Salah satu ciri khas dari pesantren ini adalah kemampuannya dalam menjaga nilai-nilai tradisional Islam sekaligus membuka ruang untuk dialog dengan modernitas. Hal ini terlihat dari keberhasilan Pondok Pesantren Nurul Jadid dalam memanfaatkan teknologi informasi untuk mendukung kegiatan belajar-mengajar dan dakwah, tanpa meninggalkan prinsip-prinsip keislaman.
Peringatan haul dan harlah Pondok Pesantren Nurul Jadid tahun ini juga memiliki makna spiritual yang mendalam. Haul adalah momentum untuk mengenang jasa dan perjuangan para pendiri pesantren.
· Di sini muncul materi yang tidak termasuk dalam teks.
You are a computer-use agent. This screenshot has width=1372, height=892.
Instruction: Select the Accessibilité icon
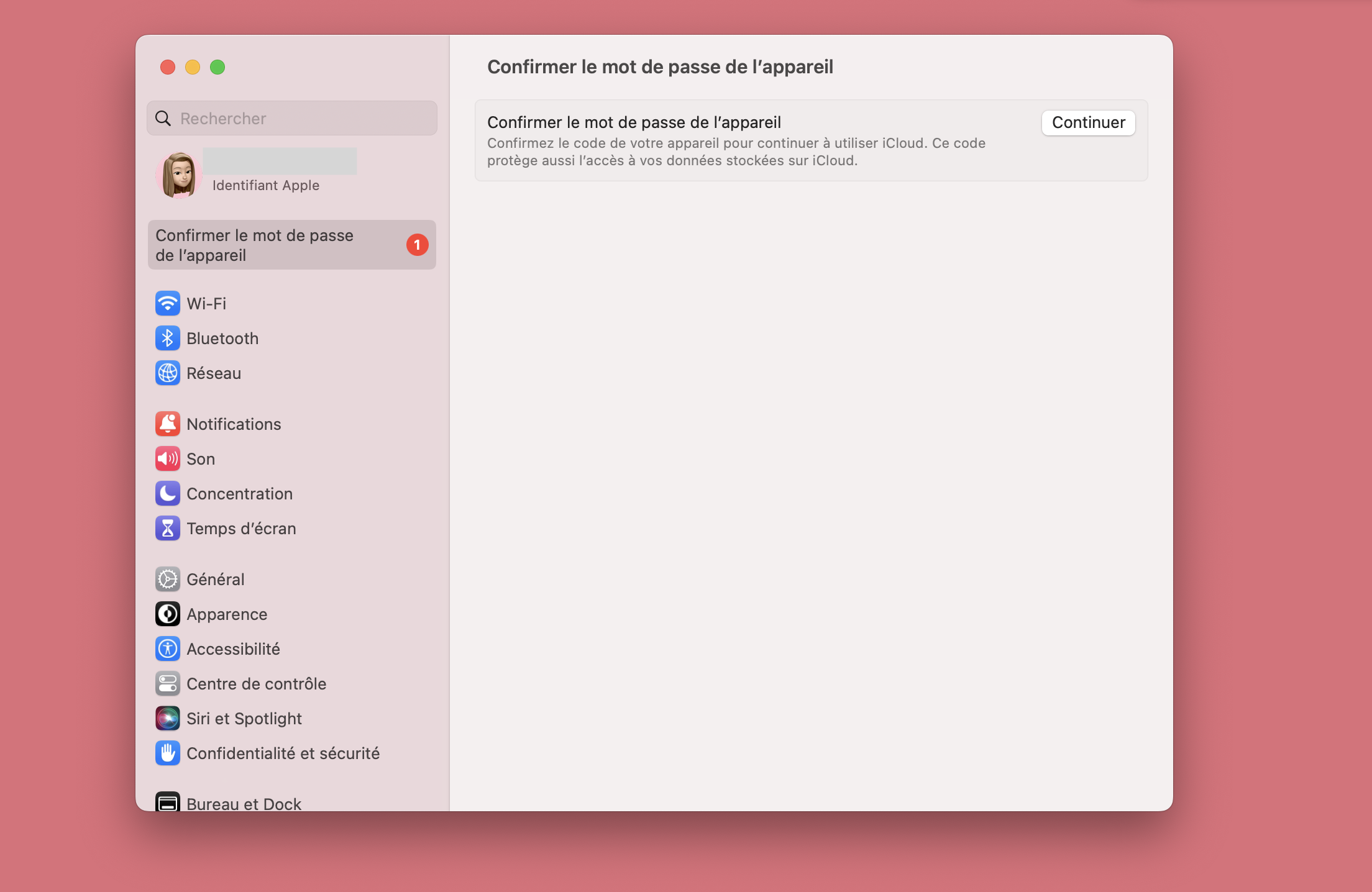[x=168, y=649]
Dalam tradisi pesantren, haul bukan sekadar ritual tahunan, tetapi juga ajang untuk meneladani perjuangan para pendahulu, memperkuat ukhuwah islamiyah, dan memperbaharui komitmen terhadap perjuangan keumatan. Di sisi lain, harlah merupakan refleksi atas pencapaian-pencapaian yang telah diraih, sekaligus momentum untuk merumuskan langkah-langkah strategis di masa depan.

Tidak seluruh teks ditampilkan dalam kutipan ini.